Therapeutic vaccination and PD-1 blockade in treated HIV disease

Investigator: Steven Deeks, MD
Sponsor: NIH National Institute of Allergy and Infectious Disease

Location(s): United States


Although combination antiretroviral therapy can durable, suppress HIV replication it is not curative. For these treatments to work, people need to access and adhere to these regimens for life. The overall goal of this program is develop an vaccine strategy that will enhance the capacity of the immune system HIV in the absence of antiretroviral therapy. We aim to develop a short-term, safe intervention that will enable natural control of the virus in absence of any therapy (a “remission”).

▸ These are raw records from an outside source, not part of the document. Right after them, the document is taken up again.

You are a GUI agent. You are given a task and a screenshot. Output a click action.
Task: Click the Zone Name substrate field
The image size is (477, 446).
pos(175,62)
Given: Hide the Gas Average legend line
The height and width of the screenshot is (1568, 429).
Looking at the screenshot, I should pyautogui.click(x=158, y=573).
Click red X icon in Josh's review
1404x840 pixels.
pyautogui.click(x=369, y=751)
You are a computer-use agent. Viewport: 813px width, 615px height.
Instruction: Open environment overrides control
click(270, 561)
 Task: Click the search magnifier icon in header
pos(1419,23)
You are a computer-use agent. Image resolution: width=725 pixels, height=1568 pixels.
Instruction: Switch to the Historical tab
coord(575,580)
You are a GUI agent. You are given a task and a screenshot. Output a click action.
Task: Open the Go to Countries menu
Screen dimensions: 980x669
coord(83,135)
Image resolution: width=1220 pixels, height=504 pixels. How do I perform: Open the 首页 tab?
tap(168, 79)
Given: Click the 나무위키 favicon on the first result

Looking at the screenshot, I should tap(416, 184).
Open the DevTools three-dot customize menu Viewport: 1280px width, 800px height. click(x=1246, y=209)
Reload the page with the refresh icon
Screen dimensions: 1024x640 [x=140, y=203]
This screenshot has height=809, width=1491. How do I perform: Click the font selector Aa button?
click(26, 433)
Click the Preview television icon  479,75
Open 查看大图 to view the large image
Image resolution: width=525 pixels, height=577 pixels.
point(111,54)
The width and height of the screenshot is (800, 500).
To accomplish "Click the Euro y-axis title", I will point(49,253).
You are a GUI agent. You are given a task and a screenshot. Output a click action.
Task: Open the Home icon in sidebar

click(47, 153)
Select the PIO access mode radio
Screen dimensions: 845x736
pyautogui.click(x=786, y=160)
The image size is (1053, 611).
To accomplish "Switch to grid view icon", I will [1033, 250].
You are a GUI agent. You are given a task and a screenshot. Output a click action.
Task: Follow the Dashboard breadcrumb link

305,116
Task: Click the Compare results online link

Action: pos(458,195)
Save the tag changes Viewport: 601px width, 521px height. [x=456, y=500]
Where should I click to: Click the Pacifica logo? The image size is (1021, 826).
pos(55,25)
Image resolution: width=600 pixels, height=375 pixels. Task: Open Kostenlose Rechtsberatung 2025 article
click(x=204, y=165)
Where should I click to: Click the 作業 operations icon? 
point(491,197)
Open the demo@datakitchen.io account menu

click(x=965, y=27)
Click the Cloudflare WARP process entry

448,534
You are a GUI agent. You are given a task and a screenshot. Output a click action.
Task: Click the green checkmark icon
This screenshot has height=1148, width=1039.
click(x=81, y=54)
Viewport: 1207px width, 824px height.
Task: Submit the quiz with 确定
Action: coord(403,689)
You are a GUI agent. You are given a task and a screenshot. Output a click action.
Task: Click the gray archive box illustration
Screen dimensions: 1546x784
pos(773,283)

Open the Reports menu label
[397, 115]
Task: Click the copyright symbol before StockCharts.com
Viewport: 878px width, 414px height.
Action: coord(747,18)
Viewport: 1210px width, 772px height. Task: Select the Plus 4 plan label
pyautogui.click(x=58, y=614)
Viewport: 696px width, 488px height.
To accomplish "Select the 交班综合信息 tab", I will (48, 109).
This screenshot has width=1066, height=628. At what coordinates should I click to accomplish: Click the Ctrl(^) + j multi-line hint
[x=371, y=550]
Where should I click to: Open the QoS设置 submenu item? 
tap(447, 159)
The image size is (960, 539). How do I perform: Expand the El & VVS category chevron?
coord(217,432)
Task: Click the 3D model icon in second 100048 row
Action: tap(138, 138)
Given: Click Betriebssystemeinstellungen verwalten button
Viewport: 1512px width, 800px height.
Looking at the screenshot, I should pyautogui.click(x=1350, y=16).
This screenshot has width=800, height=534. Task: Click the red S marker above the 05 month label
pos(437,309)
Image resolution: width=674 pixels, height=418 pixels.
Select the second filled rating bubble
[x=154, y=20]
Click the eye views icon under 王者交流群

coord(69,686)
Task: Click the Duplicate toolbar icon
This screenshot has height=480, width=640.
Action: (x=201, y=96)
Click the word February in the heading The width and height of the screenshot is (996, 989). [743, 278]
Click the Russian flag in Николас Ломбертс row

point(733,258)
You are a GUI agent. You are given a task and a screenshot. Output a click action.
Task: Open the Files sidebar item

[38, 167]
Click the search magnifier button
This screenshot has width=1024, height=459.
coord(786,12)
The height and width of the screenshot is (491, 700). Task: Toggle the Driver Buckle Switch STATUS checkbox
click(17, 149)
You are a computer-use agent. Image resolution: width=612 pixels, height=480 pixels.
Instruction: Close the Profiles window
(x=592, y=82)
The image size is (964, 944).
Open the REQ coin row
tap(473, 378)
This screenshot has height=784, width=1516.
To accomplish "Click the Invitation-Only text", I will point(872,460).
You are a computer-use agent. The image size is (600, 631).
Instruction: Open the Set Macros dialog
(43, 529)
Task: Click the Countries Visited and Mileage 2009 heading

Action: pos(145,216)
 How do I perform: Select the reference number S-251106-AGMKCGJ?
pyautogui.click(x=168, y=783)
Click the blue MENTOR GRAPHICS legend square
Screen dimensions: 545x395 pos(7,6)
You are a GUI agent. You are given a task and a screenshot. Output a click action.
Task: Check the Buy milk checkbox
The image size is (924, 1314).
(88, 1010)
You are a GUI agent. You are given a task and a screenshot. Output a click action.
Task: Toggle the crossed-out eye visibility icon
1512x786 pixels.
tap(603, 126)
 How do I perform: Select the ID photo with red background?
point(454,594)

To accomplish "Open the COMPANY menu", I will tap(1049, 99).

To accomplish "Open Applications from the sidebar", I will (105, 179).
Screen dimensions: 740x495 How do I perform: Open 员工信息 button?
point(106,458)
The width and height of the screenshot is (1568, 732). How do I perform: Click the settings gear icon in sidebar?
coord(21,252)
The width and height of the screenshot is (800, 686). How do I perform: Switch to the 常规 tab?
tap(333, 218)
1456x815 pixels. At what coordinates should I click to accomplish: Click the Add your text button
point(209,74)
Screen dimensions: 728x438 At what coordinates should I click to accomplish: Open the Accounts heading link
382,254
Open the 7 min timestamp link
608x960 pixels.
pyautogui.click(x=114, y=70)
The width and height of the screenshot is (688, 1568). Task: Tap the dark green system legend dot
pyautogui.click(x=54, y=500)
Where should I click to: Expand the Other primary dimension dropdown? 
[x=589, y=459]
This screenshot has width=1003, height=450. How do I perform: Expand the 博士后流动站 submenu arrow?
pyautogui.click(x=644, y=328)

The central premise of our program is that durable control of HIV in the absence of antiretroviral therapy (“remission”) will require the generation of de novo potent and sustained HIV-specific CD8+ cell responses that target evolutionarily conserved epitopes. Our program is inspired by the recent success of VGX-3100 (Inovio), a DNA therapeutic vaccine for HPV that leads to histopathologic regression of pre-malignant lesions in people and is associated with a potent, sustained boost to HPV-specific CD8+ T cell populations. A closely related multi-clade gag/pol/env DNA vaccine (PENNVAX, Inovio) has been studied for HIV prevention and is known to be both safe and highly immunogenic. The therapeutic potential of this novel approach is unknown and will be the focus of our work in the first two years. We are fully aware, however, that administration of a DNA vaccine alone (PENNVAX-GP) will unlikely be sufficient to achieve a disease remission. The presence of pre-existing escape mutations and immune dysregulation known to persist during treated HIV disease will hamper vaccine effectiveness, and adjuvant approaches will be likely be needed. In the first two years, we will determine if IL- 12 can enhance immunogenicity of this vaccine. This work is based on extensive experience in non-human primates and in HIV-uninfected adults showing IL-12 enhances immunogenicity of DNA vaccines. In Years 3 to 5, we will determine if PD-1 blockade with pembrolizumab (Merck) enhances vaccine effectiveness. This study will likely test for the first time if PD-1 blockade during active vaccination improves the breadth of the immune response and increases the numbers of effector cells. Our study will leverage the considerable strengths of our established multi-disciplinary research team to pursue highly innovative approaches to measuring vaccine immunogenicity and the viral reservoir. Should we be successful, we will have at the end of this program a viable vaccine strategy that has a manageable safety profile and is known to be highly immunogenic.